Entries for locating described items

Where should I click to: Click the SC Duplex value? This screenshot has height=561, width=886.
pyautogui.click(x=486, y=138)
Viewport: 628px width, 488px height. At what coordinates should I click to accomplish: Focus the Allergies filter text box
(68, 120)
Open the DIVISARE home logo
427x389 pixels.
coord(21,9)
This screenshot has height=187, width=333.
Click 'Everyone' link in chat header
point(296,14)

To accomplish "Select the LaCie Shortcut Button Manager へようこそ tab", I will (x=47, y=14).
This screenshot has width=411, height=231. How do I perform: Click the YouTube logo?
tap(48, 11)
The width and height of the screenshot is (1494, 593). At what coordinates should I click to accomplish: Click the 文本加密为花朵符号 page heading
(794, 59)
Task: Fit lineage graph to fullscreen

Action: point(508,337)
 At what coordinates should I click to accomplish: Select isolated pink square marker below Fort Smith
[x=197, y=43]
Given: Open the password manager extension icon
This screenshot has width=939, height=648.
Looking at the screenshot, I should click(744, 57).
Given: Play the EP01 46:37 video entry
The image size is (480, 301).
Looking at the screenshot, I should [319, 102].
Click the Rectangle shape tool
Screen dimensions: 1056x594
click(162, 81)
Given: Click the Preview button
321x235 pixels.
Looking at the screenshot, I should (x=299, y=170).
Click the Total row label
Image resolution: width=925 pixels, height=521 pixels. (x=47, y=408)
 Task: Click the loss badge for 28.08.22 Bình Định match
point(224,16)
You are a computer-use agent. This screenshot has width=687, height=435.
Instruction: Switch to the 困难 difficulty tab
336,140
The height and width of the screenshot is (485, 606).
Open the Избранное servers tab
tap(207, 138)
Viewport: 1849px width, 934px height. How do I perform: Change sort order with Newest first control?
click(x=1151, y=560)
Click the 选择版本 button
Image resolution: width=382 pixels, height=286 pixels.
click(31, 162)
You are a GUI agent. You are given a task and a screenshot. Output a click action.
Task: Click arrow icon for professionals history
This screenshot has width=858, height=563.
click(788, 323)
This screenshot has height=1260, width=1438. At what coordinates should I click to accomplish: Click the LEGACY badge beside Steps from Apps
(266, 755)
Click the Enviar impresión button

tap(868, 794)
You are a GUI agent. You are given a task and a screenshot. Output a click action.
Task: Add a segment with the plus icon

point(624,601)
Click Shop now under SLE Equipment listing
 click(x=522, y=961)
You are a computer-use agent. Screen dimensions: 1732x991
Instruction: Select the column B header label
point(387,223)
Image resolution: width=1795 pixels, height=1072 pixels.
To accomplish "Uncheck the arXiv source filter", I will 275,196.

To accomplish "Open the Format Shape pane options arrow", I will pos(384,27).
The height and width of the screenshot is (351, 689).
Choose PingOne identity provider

__WHAT TO WORK ON__. Swap "Viewport" for "Window" everywhere in the entries above and write the lines out again with nothing else changed.

__ANSWER TO THIS EXERCISE__.
Where should I click to: Click the SC Duplex value? This screenshot has height=561, width=886.
pyautogui.click(x=486, y=138)
Window: 628px width, 488px height. At what coordinates should I click to accomplish: Focus the Allergies filter text box
(68, 120)
Open the DIVISARE home logo
427x389 pixels.
coord(21,9)
This screenshot has height=187, width=333.
Click 'Everyone' link in chat header
point(296,14)

To accomplish "Select the LaCie Shortcut Button Manager へようこそ tab", I will (x=47, y=14).
This screenshot has width=411, height=231. How do I perform: Click the YouTube logo?
tap(48, 11)
The width and height of the screenshot is (1494, 593). At what coordinates should I click to accomplish: Click the 文本加密为花朵符号 page heading
(794, 59)
Task: Fit lineage graph to fullscreen

Action: point(508,337)
 At what coordinates should I click to accomplish: Select isolated pink square marker below Fort Smith
[x=197, y=43]
Given: Open the password manager extension icon
This screenshot has width=939, height=648.
Looking at the screenshot, I should click(744, 57).
Given: Play the EP01 46:37 video entry
The image size is (480, 301).
Looking at the screenshot, I should [319, 102].
Click the Rectangle shape tool
Screen dimensions: 1056x594
click(162, 81)
Given: Click the Preview button
321x235 pixels.
Looking at the screenshot, I should (x=299, y=170).
Click the Total row label
Image resolution: width=925 pixels, height=521 pixels. (x=47, y=408)
 Task: Click the loss badge for 28.08.22 Bình Định match
point(224,16)
You are a computer-use agent. This screenshot has width=687, height=435.
Instruction: Switch to the 困难 difficulty tab
336,140
The height and width of the screenshot is (485, 606).
Open the Избранное servers tab
tap(207, 138)
Window: 1849px width, 934px height. How do I perform: Change sort order with Newest first control?
click(x=1151, y=560)
Click the 选择版本 button
Image resolution: width=382 pixels, height=286 pixels.
click(31, 162)
You are a GUI agent. You are given a task and a screenshot. Output a click action.
Task: Click arrow icon for professionals history
This screenshot has width=858, height=563.
click(788, 323)
This screenshot has height=1260, width=1438. At what coordinates should I click to accomplish: Click the LEGACY badge beside Steps from Apps
(266, 755)
Click the Enviar impresión button

tap(868, 794)
You are a GUI agent. You are given a task and a screenshot. Output a click action.
Task: Add a segment with the plus icon

point(624,601)
Click Shop now under SLE Equipment listing
 click(x=522, y=961)
You are a computer-use agent. Screen dimensions: 1732x991
Instruction: Select the column B header label
point(387,223)
Image resolution: width=1795 pixels, height=1072 pixels.
To accomplish "Uncheck the arXiv source filter", I will 275,196.

To accomplish "Open the Format Shape pane options arrow", I will pos(384,27).
The height and width of the screenshot is (351, 689).
Choose PingOne identity provider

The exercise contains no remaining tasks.